I’ve been trying to think of something new to say about Rep. Paul Ryan (R-Wis.), the presumptive Republican vice presidential nominee. Before he was tapped by Mitt Romney, I deemed him a risky pick as a running mate. And I’ve said that Ryan is already overshadowing Romney. And everyone else has said just everything else. But, as is the scribbler’s way, there are a few little things that should be noted — and they all involve Sarah Palin.
Palin in 2008 and Ryan today have one big thing in common: They brought energy to beleaguered campaigns. Remember how terrified Democrats were of losing to McCain-Palin between the end of the Republican convention and Sept. 15, when the economy imploded? McCain was energized by the reaction to his pick. And so, it seems, is Romney by his. From the “60 Minutes” interview to the rally in Wisconsin last night, we’ve seen an animated rather animatronic Romney.
Here, in ways big and small, is how Ryan and Palin differ.
Ryan actually has the policy heft that Palin pretended to have.
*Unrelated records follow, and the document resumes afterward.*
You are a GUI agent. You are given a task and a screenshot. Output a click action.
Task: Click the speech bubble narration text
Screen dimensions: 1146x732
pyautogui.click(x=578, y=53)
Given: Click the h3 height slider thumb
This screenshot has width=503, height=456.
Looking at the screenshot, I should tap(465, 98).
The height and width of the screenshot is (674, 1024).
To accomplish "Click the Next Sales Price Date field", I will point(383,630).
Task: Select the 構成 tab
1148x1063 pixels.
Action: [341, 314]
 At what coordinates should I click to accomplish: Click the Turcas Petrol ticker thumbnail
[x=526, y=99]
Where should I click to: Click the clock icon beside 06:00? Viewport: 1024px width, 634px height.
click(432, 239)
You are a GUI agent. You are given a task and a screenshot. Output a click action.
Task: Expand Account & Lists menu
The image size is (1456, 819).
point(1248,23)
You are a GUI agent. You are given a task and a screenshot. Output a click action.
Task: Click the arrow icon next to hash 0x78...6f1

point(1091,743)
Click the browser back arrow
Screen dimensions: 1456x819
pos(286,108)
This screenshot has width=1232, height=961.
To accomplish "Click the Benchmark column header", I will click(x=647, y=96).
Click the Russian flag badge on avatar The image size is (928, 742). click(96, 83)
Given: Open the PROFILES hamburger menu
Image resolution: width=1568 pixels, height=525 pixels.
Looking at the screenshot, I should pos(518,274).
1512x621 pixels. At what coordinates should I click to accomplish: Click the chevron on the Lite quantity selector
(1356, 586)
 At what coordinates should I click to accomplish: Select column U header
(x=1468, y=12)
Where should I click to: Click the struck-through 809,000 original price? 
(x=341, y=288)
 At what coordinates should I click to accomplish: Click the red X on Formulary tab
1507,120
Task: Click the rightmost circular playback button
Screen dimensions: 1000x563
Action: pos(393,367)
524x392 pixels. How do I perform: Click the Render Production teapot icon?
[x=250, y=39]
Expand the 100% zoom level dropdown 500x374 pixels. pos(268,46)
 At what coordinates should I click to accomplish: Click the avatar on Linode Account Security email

Sure, like Palin, Ryan has no foreign policy experience. But I certainly don’t expect Ryan to be as disastrous in international relations. Not because Palin set the bar so low that I felt more qualified to run for vice president just by being able to answer the questions posed to her. But because Ryan is a hard worker who will study actual policy rather memorize lines to get through a debate or interview.
Palin was a statewide elected official before she quit her office halfway through her first term as governor. Ryan is a seven-term congressman who has never run statewide, let alone nationally. Thanks to his “Roadmap” and subsequent budget plans, Ryan has spent more than two years under the hot lights of national scrutiny. Yet, the lights of a presidential campaign burn with the heat of a thousand suns. We’ll soon see whether Ryan can handle that. But this much I know: He won’t wilt.
Finally, here’s the biggest and most important difference between Ryan and Palin. With his selection, the 42-year-old Ryan is the bona fide leader with the necessary policy chops that conservatives hoped Palin would be. She was poised to be the leader of the Republican Party after her 2008 defeat, but she squandered her future potential on reality TV shows and point-scoring from her perch at Fox News. That Palin won’t be speaking at the convention in Tampa is proof that her Republican reign mercifully may be over.